[Written instruction]
Copy each of the following entries word for word, with no changes.

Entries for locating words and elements
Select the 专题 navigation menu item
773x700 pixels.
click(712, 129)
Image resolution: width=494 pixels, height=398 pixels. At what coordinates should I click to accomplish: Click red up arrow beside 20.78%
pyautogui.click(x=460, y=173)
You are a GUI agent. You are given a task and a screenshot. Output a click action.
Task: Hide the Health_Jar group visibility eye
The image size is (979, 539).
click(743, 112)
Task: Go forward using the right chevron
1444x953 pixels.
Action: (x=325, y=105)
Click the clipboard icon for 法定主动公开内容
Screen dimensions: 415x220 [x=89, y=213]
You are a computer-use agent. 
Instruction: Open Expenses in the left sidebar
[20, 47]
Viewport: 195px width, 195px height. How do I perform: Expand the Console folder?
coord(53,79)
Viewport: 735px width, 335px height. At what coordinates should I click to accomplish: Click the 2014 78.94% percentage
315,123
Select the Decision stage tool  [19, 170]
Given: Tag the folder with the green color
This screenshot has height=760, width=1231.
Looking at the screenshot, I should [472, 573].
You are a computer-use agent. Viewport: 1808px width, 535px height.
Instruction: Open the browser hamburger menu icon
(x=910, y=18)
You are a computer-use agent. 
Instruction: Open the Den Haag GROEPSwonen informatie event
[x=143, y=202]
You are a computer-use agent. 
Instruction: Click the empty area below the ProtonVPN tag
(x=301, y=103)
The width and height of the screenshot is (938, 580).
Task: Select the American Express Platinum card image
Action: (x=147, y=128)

[Result of this task]
Select the 专题 navigation menu item
773x700 pixels.
click(712, 129)
Image resolution: width=494 pixels, height=398 pixels. At what coordinates should I click to accomplish: Click red up arrow beside 20.78%
pyautogui.click(x=460, y=173)
You are a GUI agent. You are given a task and a screenshot. Output a click action.
Task: Hide the Health_Jar group visibility eye
The image size is (979, 539).
click(743, 112)
Task: Go forward using the right chevron
1444x953 pixels.
Action: (x=325, y=105)
Click the clipboard icon for 法定主动公开内容
Screen dimensions: 415x220 [x=89, y=213]
You are a computer-use agent. 
Instruction: Open Expenses in the left sidebar
[20, 47]
Viewport: 195px width, 195px height. How do I perform: Expand the Console folder?
coord(53,79)
Viewport: 735px width, 335px height. At what coordinates should I click to accomplish: Click the 2014 78.94% percentage
315,123
Select the Decision stage tool  [19, 170]
Given: Tag the folder with the green color
This screenshot has height=760, width=1231.
Looking at the screenshot, I should [472, 573].
You are a computer-use agent. Viewport: 1808px width, 535px height.
Instruction: Open the browser hamburger menu icon
(x=910, y=18)
You are a computer-use agent. 
Instruction: Open the Den Haag GROEPSwonen informatie event
[x=143, y=202]
You are a computer-use agent. 
Instruction: Click the empty area below the ProtonVPN tag
(x=301, y=103)
The width and height of the screenshot is (938, 580).
Task: Select the American Express Platinum card image
Action: (x=147, y=128)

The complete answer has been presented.